Samburu's carbon credit project stalls amid legal battle
The grants are part of the 10-year Financing Locally Led Climate Action program, a partnership between Kenya, the World Bank, and other international donors
What you need to know:
- In May, global carbon credit certifier Verra suspended the Northern Kenya Rangelands Carbon Project following a Kenyan court ruling
- The story of Sera's transformation began in 2015 with the establishment of the Sera Rhino Sanctuary under the Sera Community Conservancy
George Lemerketo watched his community transform before his eyes. Children who might never have seen a classroom were earning university scholarships. Snake bite victims no longer faced death because they couldn't afford antivenom. Solar panels powered computers in schools that once had dirt floors.
All of this came from an unlikely source: the carbon stored in Samburu County's arid grasslands.
But in May, that transformation ground to a halt when global carbon credit certifier Verra suspended the Northern Kenya Rangelands Carbon Projectfollowing a Kenyan court ruling. For months now, communities like Lemerketo's have been cut off from the millions of shillings that funded their development dreams.
“The future of our community now depends on whether the suspension will be lifted,” says Lemerketo, chairman of the SereOlipi Community Land, his voice heavy with concern.
The story of Sera's transformation began in 2015 with the establishment of the Sera Rhino Sanctuary under the Sera Community Conservancy. What started as wildlife conservation evolved into something more when the community tapped into Kenya's emerging voluntary carbon market.
“Our people are no longer being hired as watchmen in Nairobi. They are working right here in the conservancy and on our farms,” Lemerketo told journalists in Nairobi this July, pride evident in his voice.
The legal foundation for this transformation was Kenya's Community Land Act of 2016, which allows communities to register and manage communal lands through democratically elected Community Land Management Committees (CLMCs). With these legal rights came the power to enter contracts — including lucrative carbon trading agreements.
The first carbon credit sale brought in Sh36 million, with 60 per cent flowing directly to community development. A second round yielded Sh42 million. By April 2025, earnings had climbed to Sh50 million.
The community's spending priorities, decided through what they say is a democratic process, reflected immediate needs: Every secondary school and university student receives at least Sh10,000 per term in bursaries. SereOlipi health centre was equipped with antivenom and anti-rabies vaccines. Schools received computers, projectors, and solar power.
During droughts, carbon revenues bought food, cushioning families from hunger.
But the success story hit a wall when 165 community members filed a lawsuit alleging that conservancies were established without proper public participation, violating constitutional rights to Free, Prior and Informed Consent (FPIC).
On August 5, Chief Justice Martha Koome said that courts must protect both ecosystems and indigenous identities: “The courts must remain vigilant to ensure that consideration is given to key areas such as provision of clarity on land rights and carbon ownership rights, transparent and fair benefits-sharing framework.”
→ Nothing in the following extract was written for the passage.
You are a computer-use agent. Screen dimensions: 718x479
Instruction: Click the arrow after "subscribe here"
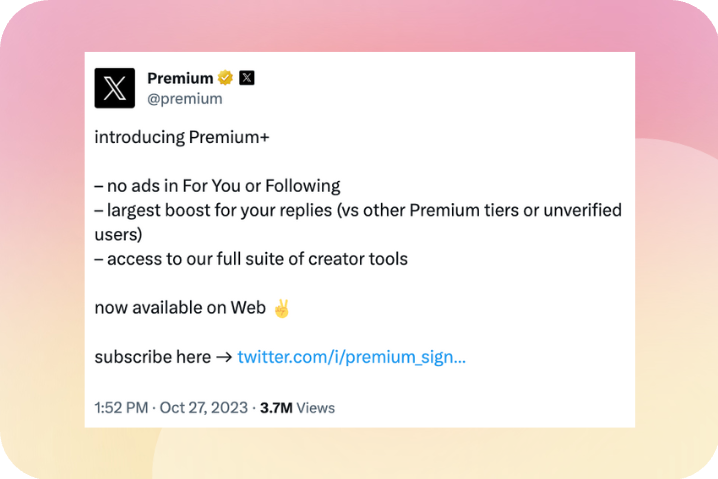tap(224, 357)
Frank Setek, founder of Nkishon CBO in Laikipia, felt the weight of those words. “Indigenous and local communities are not observers in carbon narratives; we are the guardians of land and culture. We may not have all media platforms to amplify our voices, but we hold lived truths.”
The Sera case represents more than one community's struggle. As Kenya's national climate action plan targets millions of dollars in climate finance through voluntary carbon markets, the legal precedent here will shape how similar projects unfold across the country's arid and semi-arid regions.
David Arach, a senior programme manager at Namati — a global non-profit supporting communities in asserting land rights — believes the court should have allowed time for corrections rather than an outright suspension. "Every community has the right to benefit from its land," he says.
The Africa Carbon Markets Initiative, launched at COP27, sees carbon projects as crucial climate finance for countries like Kenya grappling with escalating droughts and floods. But the promise can only be fulfilled if contracts are fair, transparent, and legally sound.
For Lemerketo, the stakes couldn't be higher. Before carbon credits, he co-founded the SereOlipi Nomadic Education Trust, growing enrolment from 96 primary school learners to over 600 pupils today. SereOlipi Secondary School expanded from 34 students to a boarding institution offering scholarships through university.
“We're at a turning point in history,” Lemerketo reflects. "If the carbon offset project survives, we will continue investing in education and encourage every household to enrol their children in school.”
Now, communities across northern Kenya await to hear the Court of Appeal’s ruling. Will carbon credit remain a pathway to prosperity, or will it return them to poverty?